AIM OF THE TASK: Type out every line below exactly as it reads.

Start of SUPPLIED MATERIAL

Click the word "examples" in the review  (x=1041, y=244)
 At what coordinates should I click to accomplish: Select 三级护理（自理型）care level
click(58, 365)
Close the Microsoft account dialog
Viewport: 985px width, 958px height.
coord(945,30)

End of SUPPLIED MATERIAL

EXERCISE RESULT:
Click the word "examples" in the review  (x=1041, y=244)
 At what coordinates should I click to accomplish: Select 三级护理（自理型）care level
click(58, 365)
Close the Microsoft account dialog
Viewport: 985px width, 958px height.
coord(945,30)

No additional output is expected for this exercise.